### [Pixel coordinate grounding data]
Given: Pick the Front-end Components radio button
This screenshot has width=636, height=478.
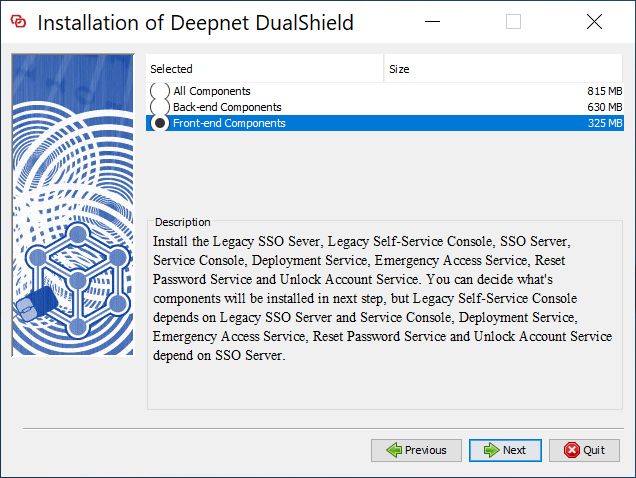Looking at the screenshot, I should tap(160, 123).
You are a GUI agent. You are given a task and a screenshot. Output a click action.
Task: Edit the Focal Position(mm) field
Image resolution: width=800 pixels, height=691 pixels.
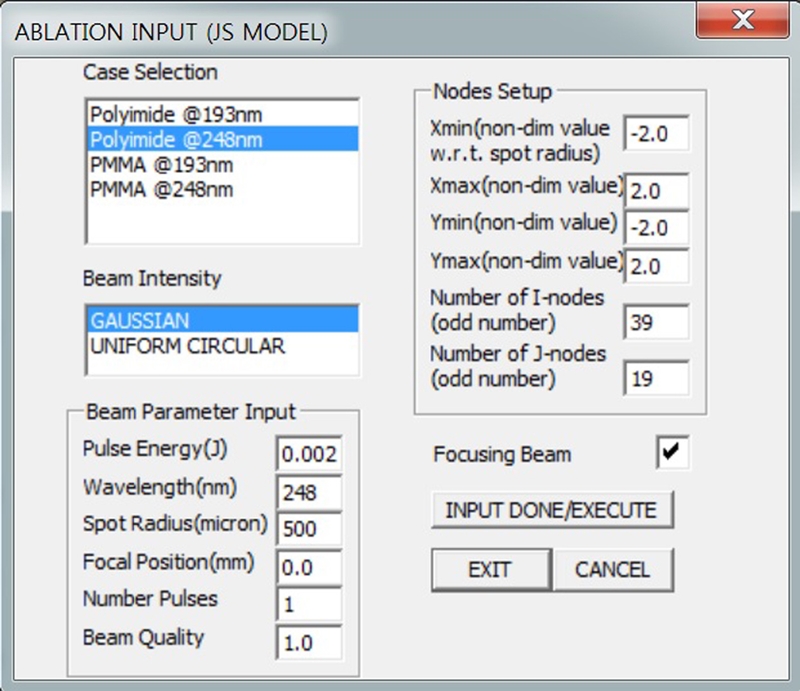tap(310, 567)
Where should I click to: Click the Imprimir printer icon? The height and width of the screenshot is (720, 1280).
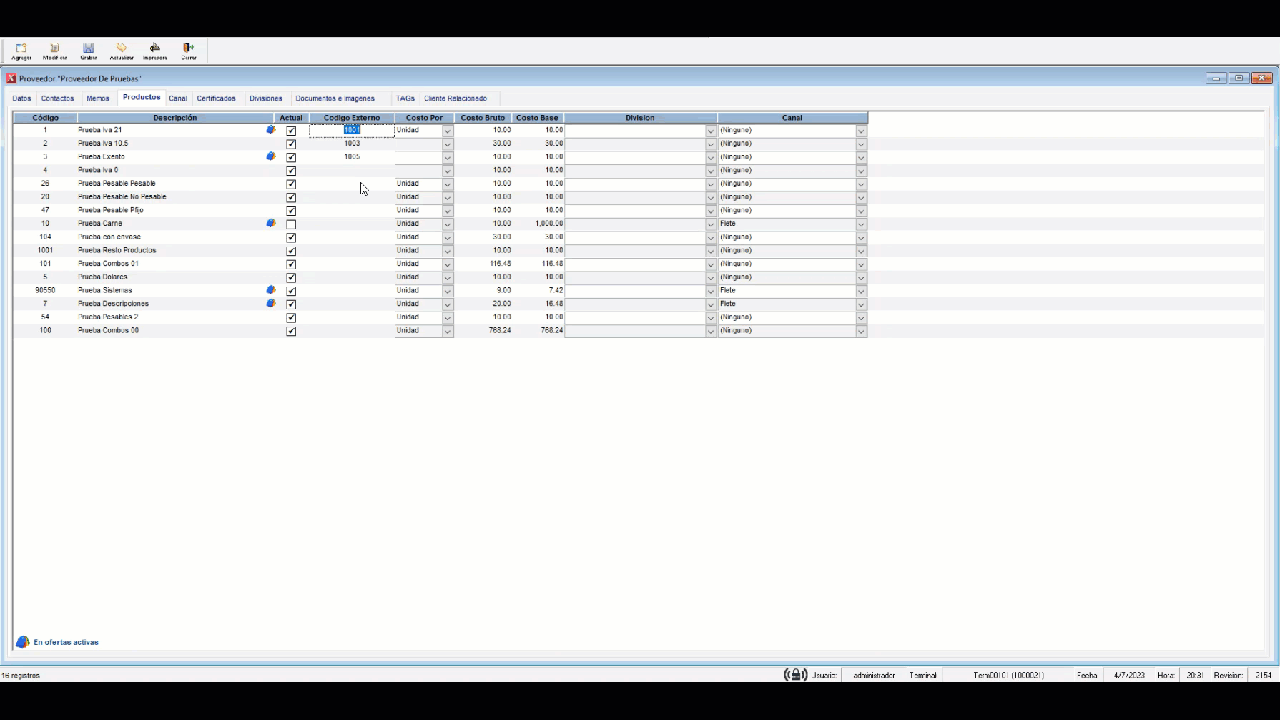point(154,50)
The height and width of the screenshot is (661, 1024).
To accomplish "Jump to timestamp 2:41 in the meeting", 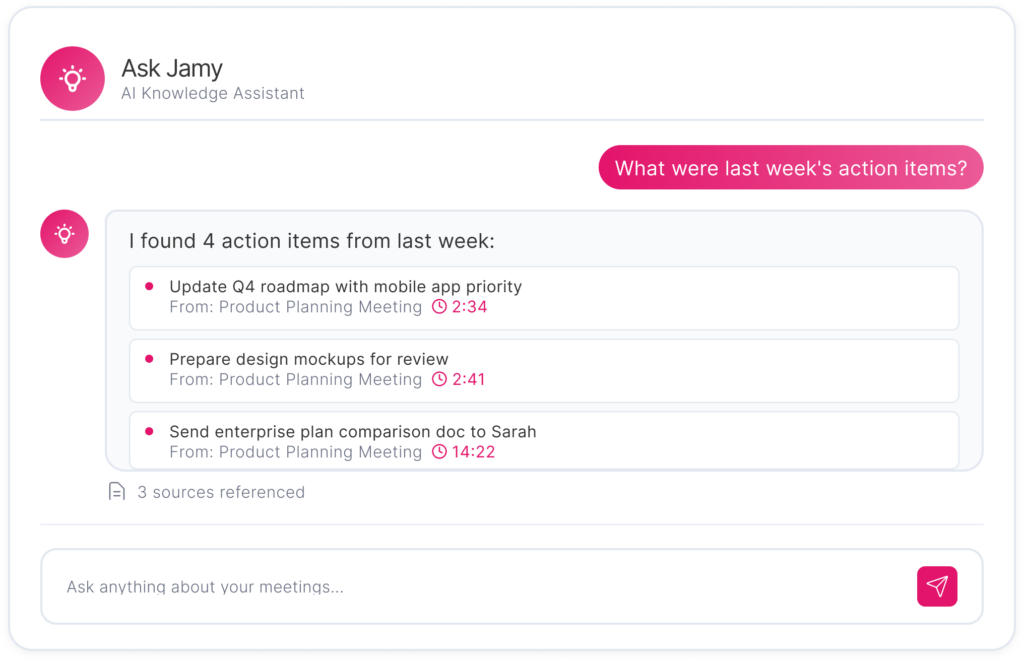I will pos(468,380).
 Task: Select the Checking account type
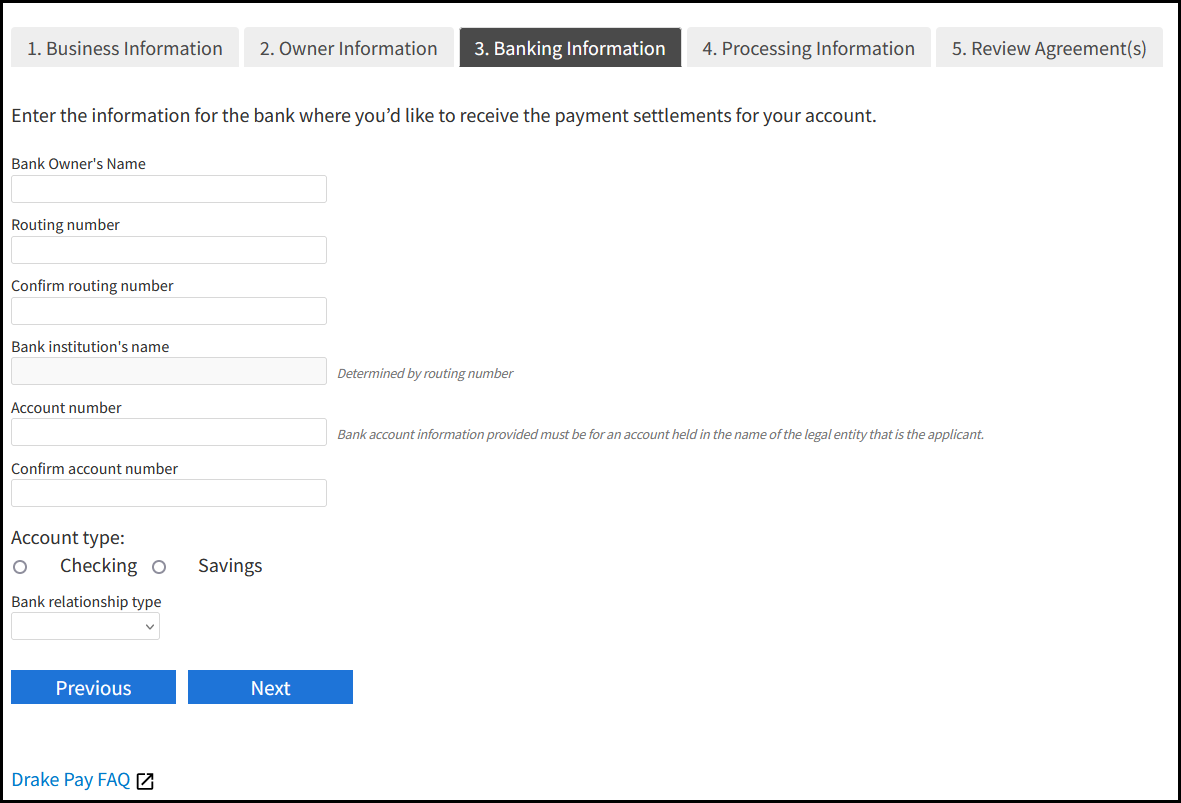tap(20, 566)
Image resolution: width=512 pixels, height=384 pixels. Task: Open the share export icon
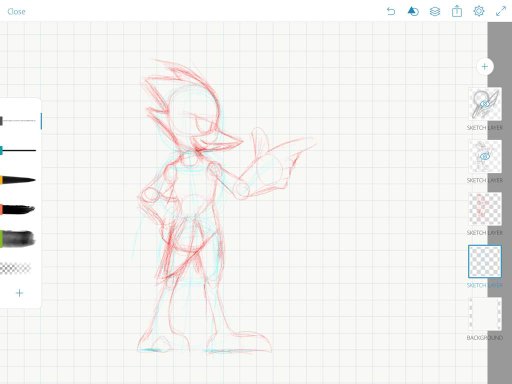[457, 11]
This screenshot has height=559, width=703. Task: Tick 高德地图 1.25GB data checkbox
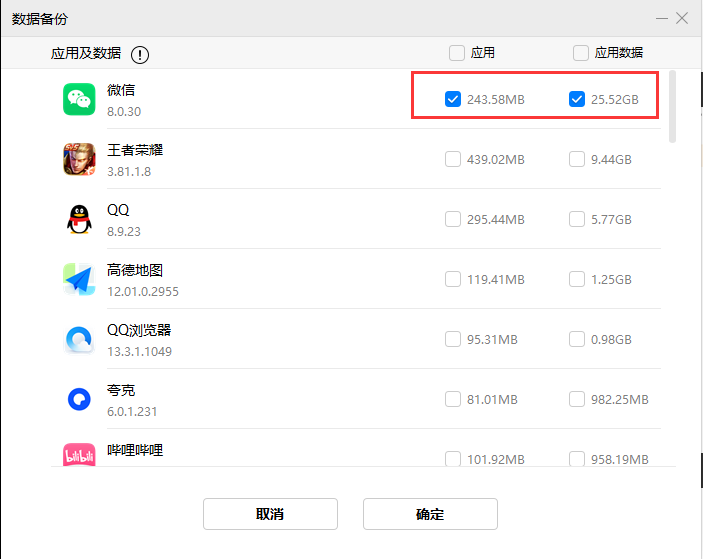tap(577, 280)
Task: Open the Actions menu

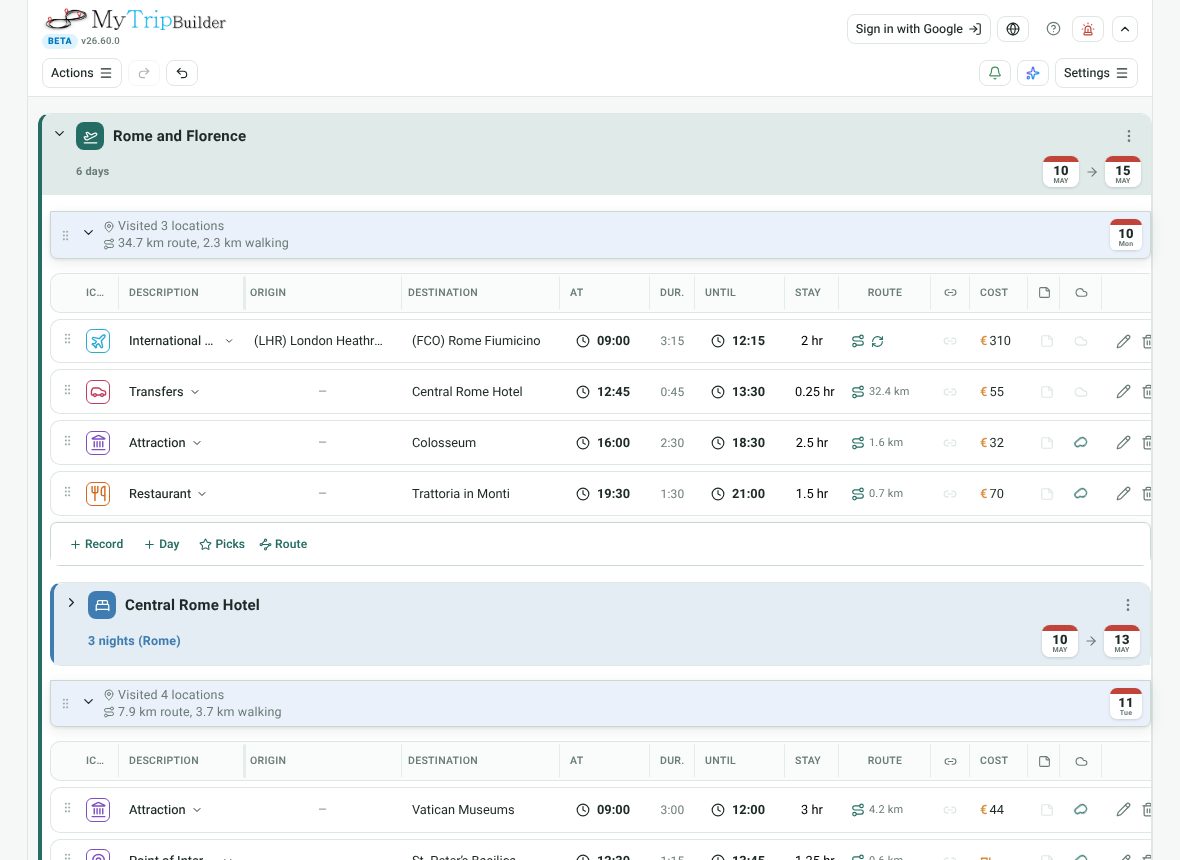Action: [x=81, y=73]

### [Brief]
Retype exactly, and only, the lines from the one containing "Image resolution: width=512" through the end of the records above. Pictures stay out of the copy.

### [Finished task]
Image resolution: width=512 pixels, height=384 pixels. Task: Open the share export icon
[457, 11]
This screenshot has height=559, width=703. Task: Tick 高德地图 1.25GB data checkbox
tap(577, 280)
Task: Open the Actions menu

Action: [x=81, y=73]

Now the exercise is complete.